▶ **WHAT IS NEEDED**: Exclude images, then output the remaining data verbatim.

************

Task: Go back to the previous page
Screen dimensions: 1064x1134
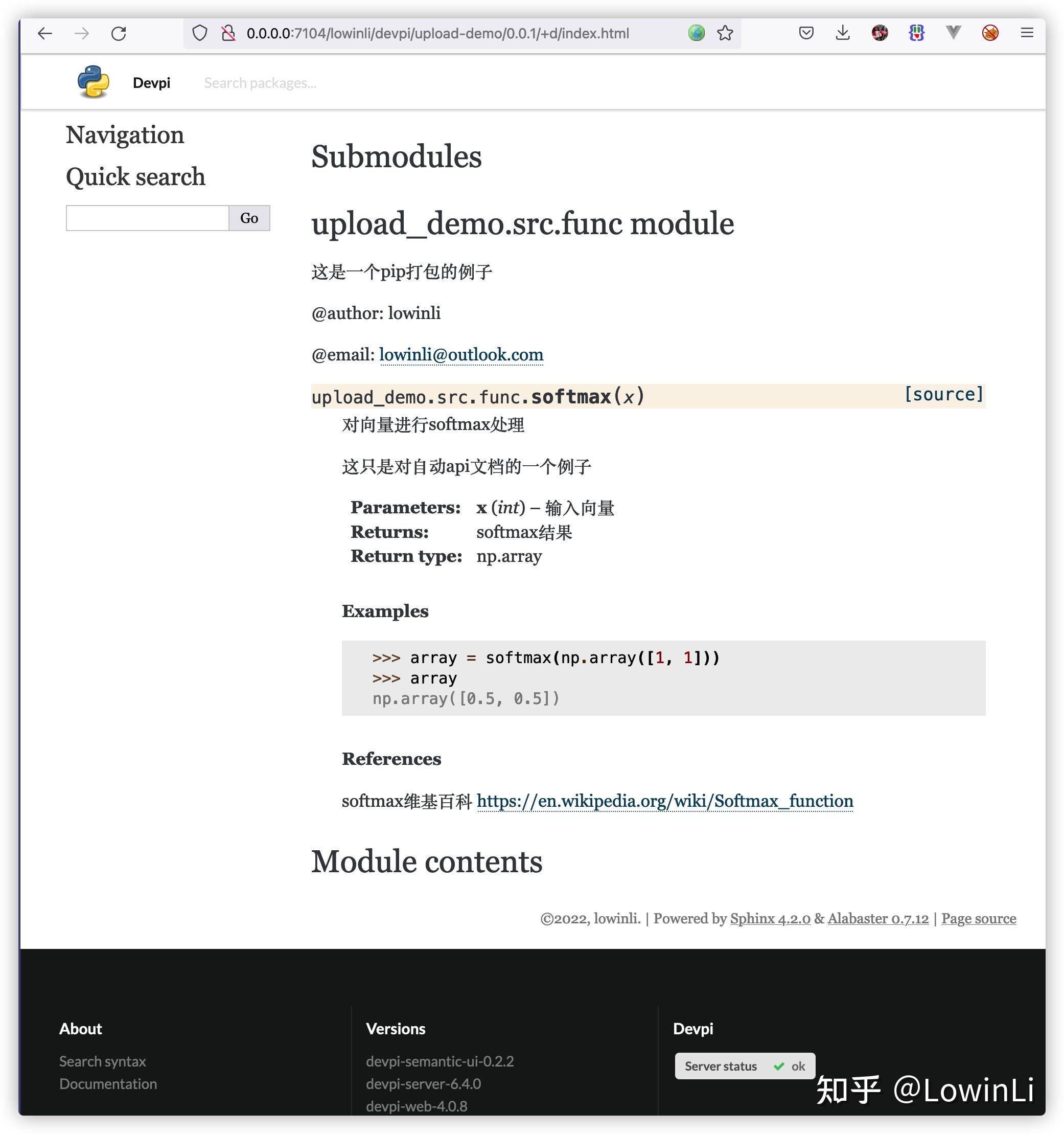Action: (x=44, y=33)
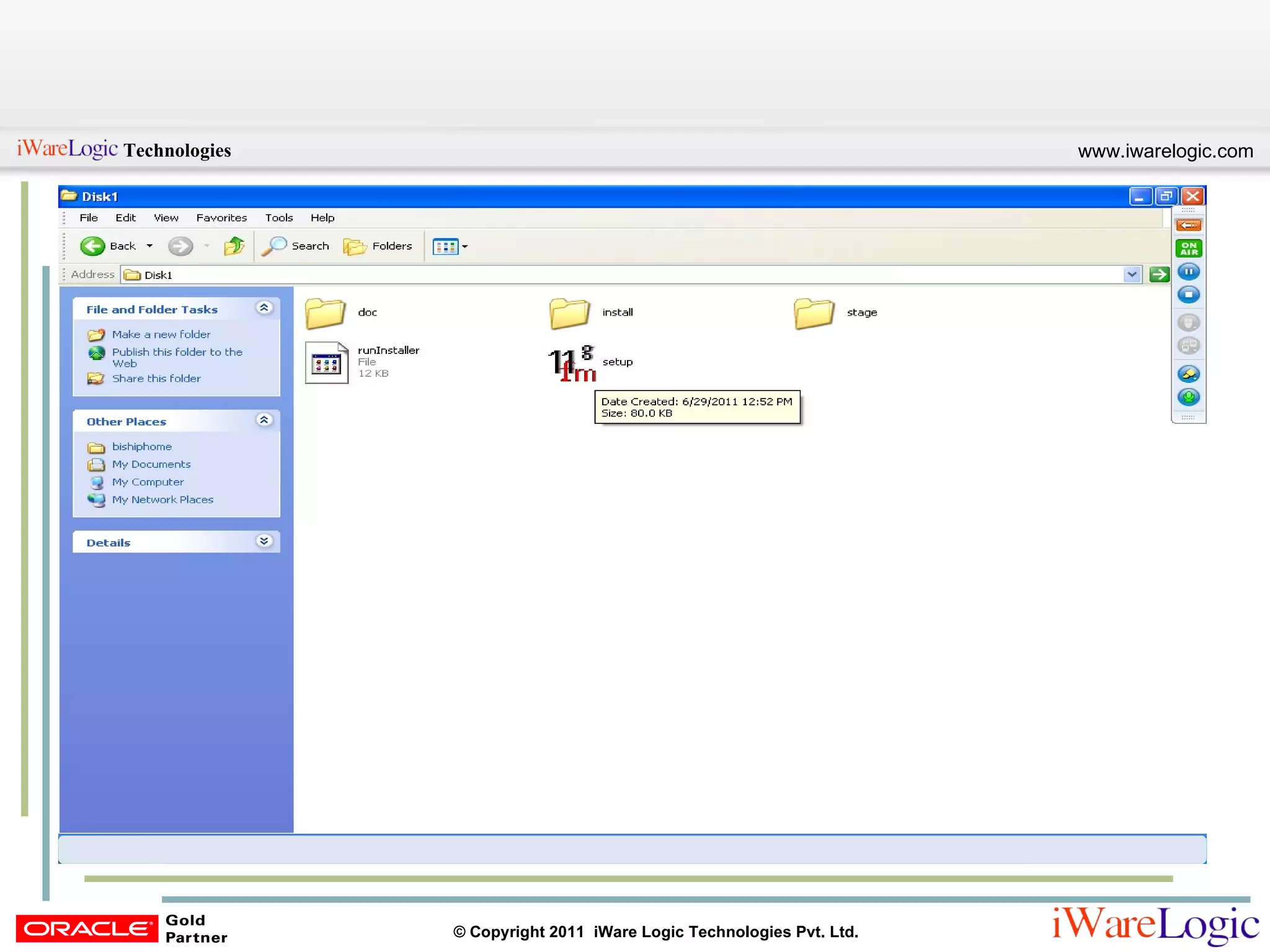Toggle the green microphone button
The image size is (1270, 952).
(1188, 397)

************

▶ **REPLY**:
Task: Go back to the previous page
Screen dimensions: 1064x1134
Action: (x=44, y=33)
Toggle the green microphone button
The image size is (1270, 952).
(1188, 397)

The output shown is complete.